TO DO → Output the full listing below exactly, without the pictures.

+++

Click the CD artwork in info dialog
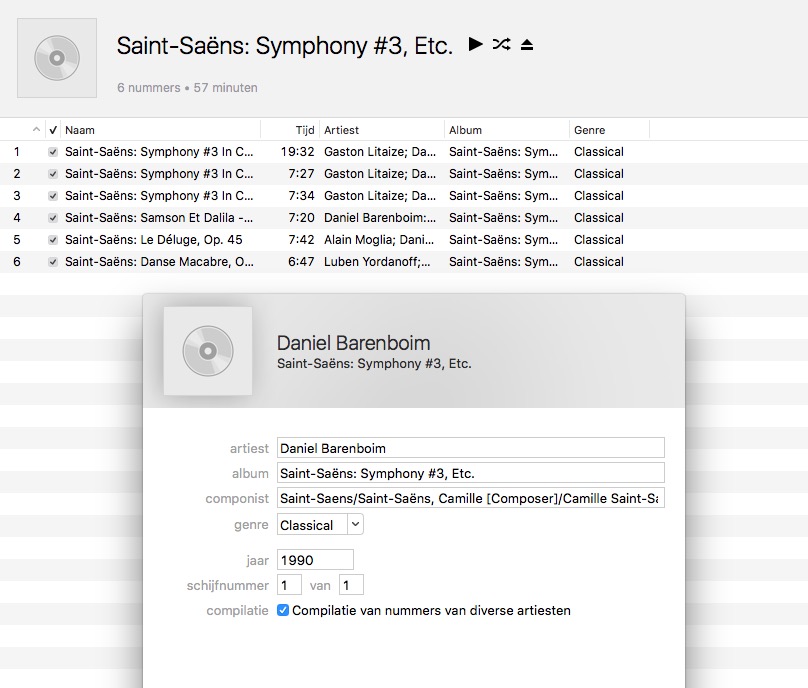The width and height of the screenshot is (808, 688). pos(208,351)
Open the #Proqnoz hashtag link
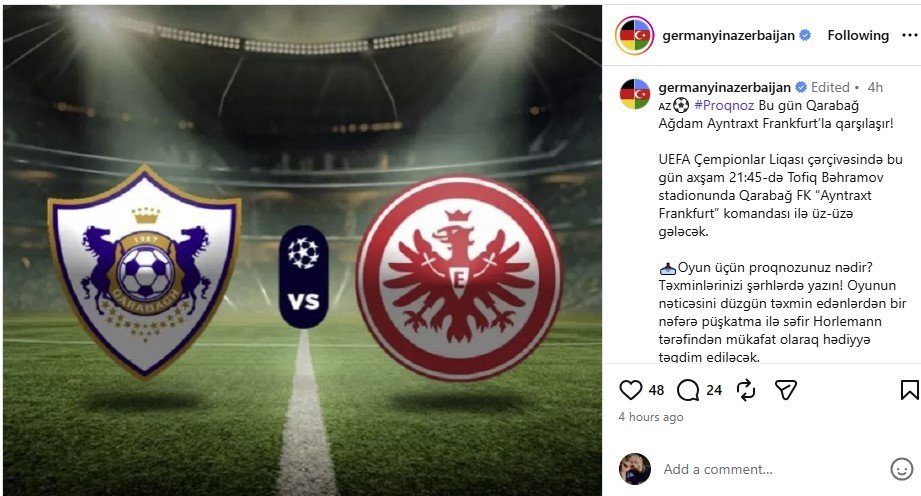Screen dimensions: 921x496 tap(724, 105)
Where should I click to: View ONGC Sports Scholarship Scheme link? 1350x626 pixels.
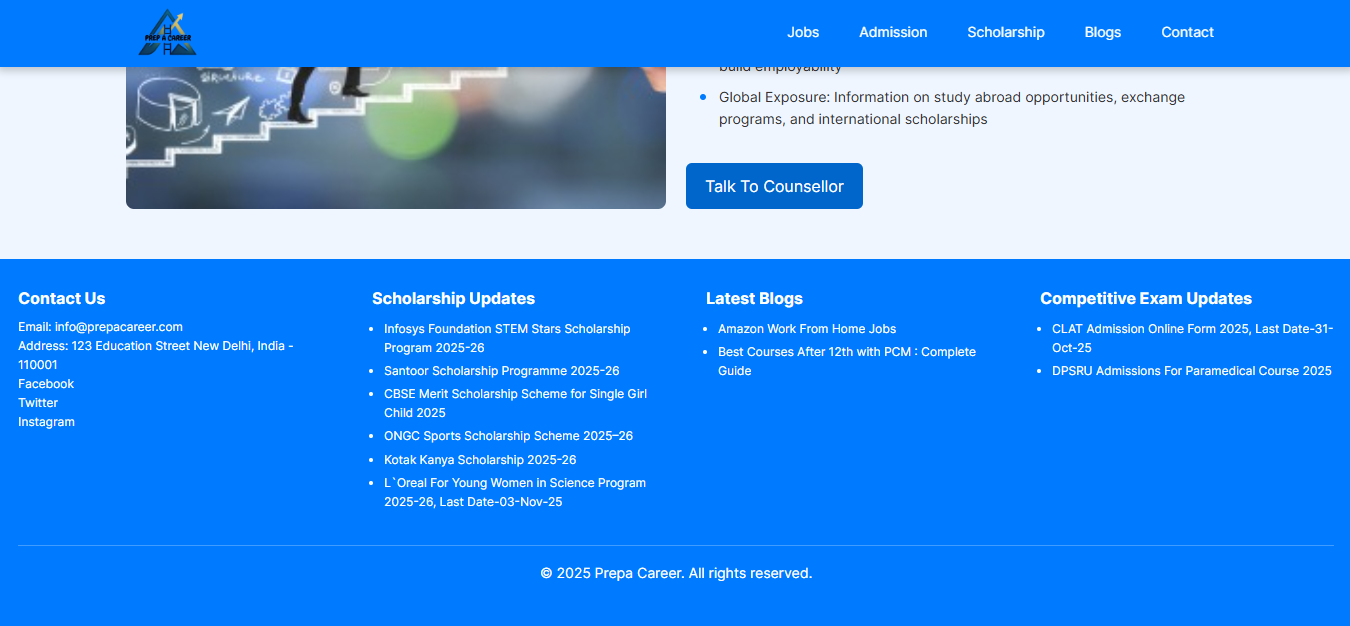(x=508, y=436)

+++

RESPONSE TO THE TASK →
Click the CD artwork in info dialog
The width and height of the screenshot is (808, 688). pos(208,351)
Open the #Proqnoz hashtag link
Screen dimensions: 921x496 tap(724, 105)
Where should I click to: View ONGC Sports Scholarship Scheme link? 1350x626 pixels.
(x=508, y=436)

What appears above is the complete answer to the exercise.